(photographer unknown - used without permission)
In 1978, and the years to follow, I listened to, watched, admired, developed crushes on, and came to adore Robin Lane. With her band, Robin Lane and The Chartbusters, she owned a substantial slice of the Boston music scene, which was exploding at the time.
I attended live shows every week: Robin Lane, Human Sexual Response, Mission of Burma, Lou Miami, Pastiche, The Girls, The Outlets, Phobia, The Stompers, Unnatural Axe, The Lyres, Lizzie Borden, La Peste, Classic Ruins, Thrills, Del Fuegos and more -- so many more. I got to know musicians and singers, bartenders and bouncers, record producers and band managers. I landed in videos and films, radio stations and recording studios. I produced plays and wrote comedy. I took too many drugs, drank too much, had sex with too many people, and absolutely adored my life. It may have been the end of the 1970s, but it was still the 1970s we all loved and were lucky to live through.
The Rat, Cantones, Sp(a)ce, Inn Square Men's Bar, Streets, Storyville, and other haunts became my homes away from home.
Some weeks I sought out a particular band, some weeks I was chasing a particular romance, some weeks I was looking for particular drugs, but every week included some time in one of these venues.
I never had any trouble meeting and picking up girls or boys, and was known to be very direct with anyone I wanted to be with. On more than one occasion I asked the wrong boy to dance, and would find myself in a potentially violent and dangerous situation. Fortunately, the majority of the people on the scene were not as offended as the guy who considered himself my 'victim' and I could talk my way out of death with the help of friends or casual acquaintances.
I jumped at any opportunity to see Robin Lane and The Chartbusters. Robin Lane was adorable, and sexy, and looked so tough and seemed so vulnerable. She was everything a rock 'n roll chick should be in my young, naive mind. I had the hots for her, as I said in those days.
Whenever I had the opportunity to say hello or chat with her she was charming and friendly. I would get tongue-tied, stammer and mumble, and eventually make an excuse to withdraw. No matter how cool, hip and sophisticated I thought I was, she was cooler, hipper and more sophisticated.
In the ensuing decades, I learned about self-centered fear, and the way events of my youth shaped my ability or inability to form healthy relationships with other people.
A few years ago, I saw Robin Lane listed as a 'friend' of a 'friend' on Facebook. Facebook is that place where the word 'friend' means something very different than than definition I remember from Catholic school.
I checked-out her page and read about her work with women and girls and music. She was clearly a survivor like me and so many others of our generation who made it out alive. She was using her valuable life experience to be of service to others. I was now more impressed thirty-odd years later than I had been in my youth.
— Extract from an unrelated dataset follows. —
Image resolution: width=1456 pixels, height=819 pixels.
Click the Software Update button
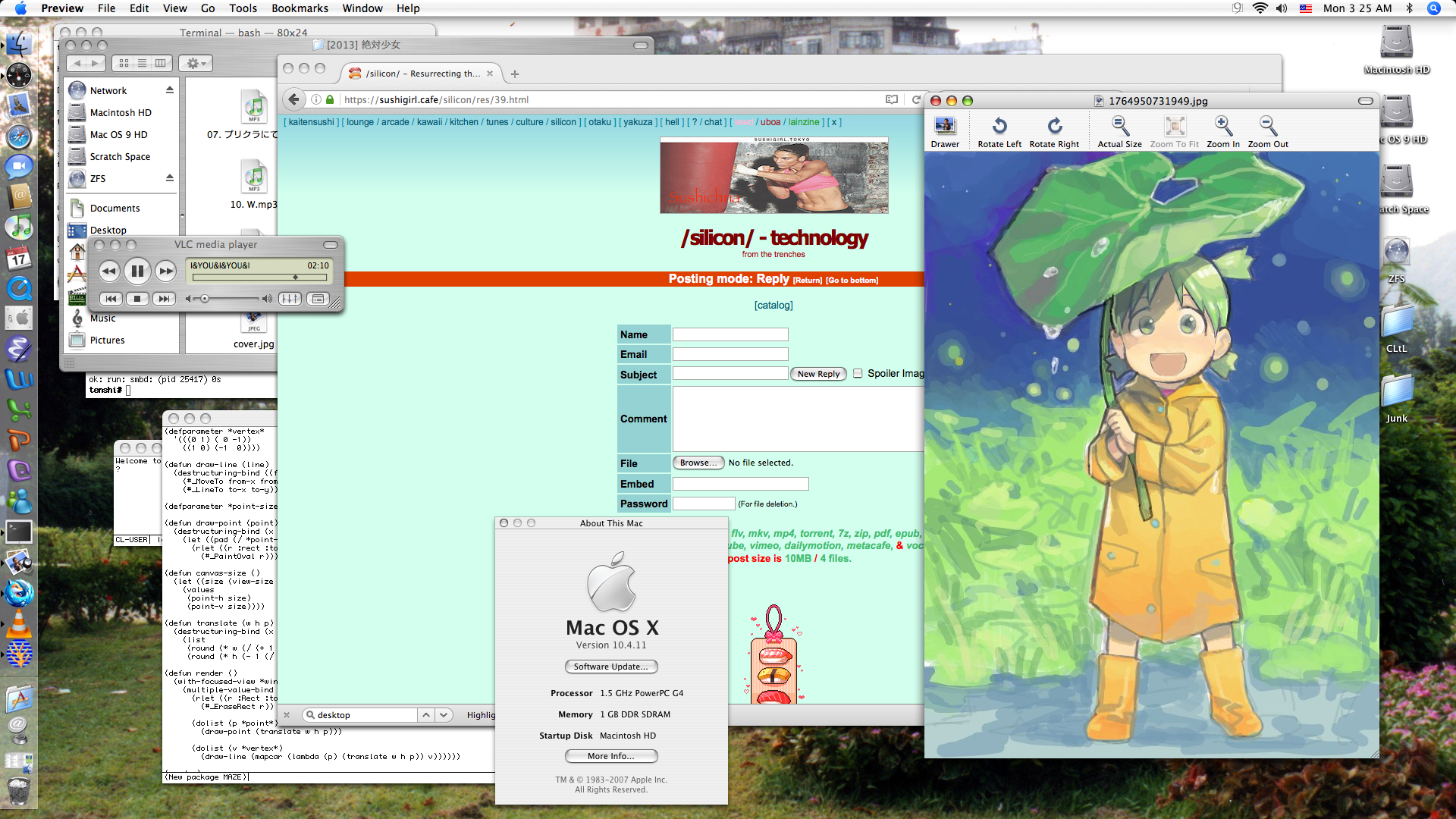point(610,667)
Eventually I became her 'friend' (in the Facebook sense of the word) and followed her goings-on from a distance. I read a post she made one day and it resonated so deeply with me that I sent her a message, and we had a brief correspondence about some issues of importance to both of us.
Some weeks/months/years later, I saw a poster online announcing her performance in the Boston area on the same bill as my cousin, Andrea Gillis. We shared some messages about that and I was excited to hear that she admired Andrea.
Sometime in 2012 (I think), I saw an announcement that Chartbuster's drummer Tim Jackson established a kickstarter project to fund a movie about Robin. I was thrilled and I followed the progress as announcements were made.
Finally, earlier this year, the premiere screening of the movie was announced for Friday, April 4, 2014, at the Arlington Regent Theatre, near Boston. Next Friday.
I got two tickets immediately and started making plans.
I will be there.
Get info here: When Things Go Wrong, Robin Lane's Story
Get tickets here: Regent Theatre
Look for me: I'll be the really good-looking guy who used to be much younger!
And I'll look for you: I remember who you are.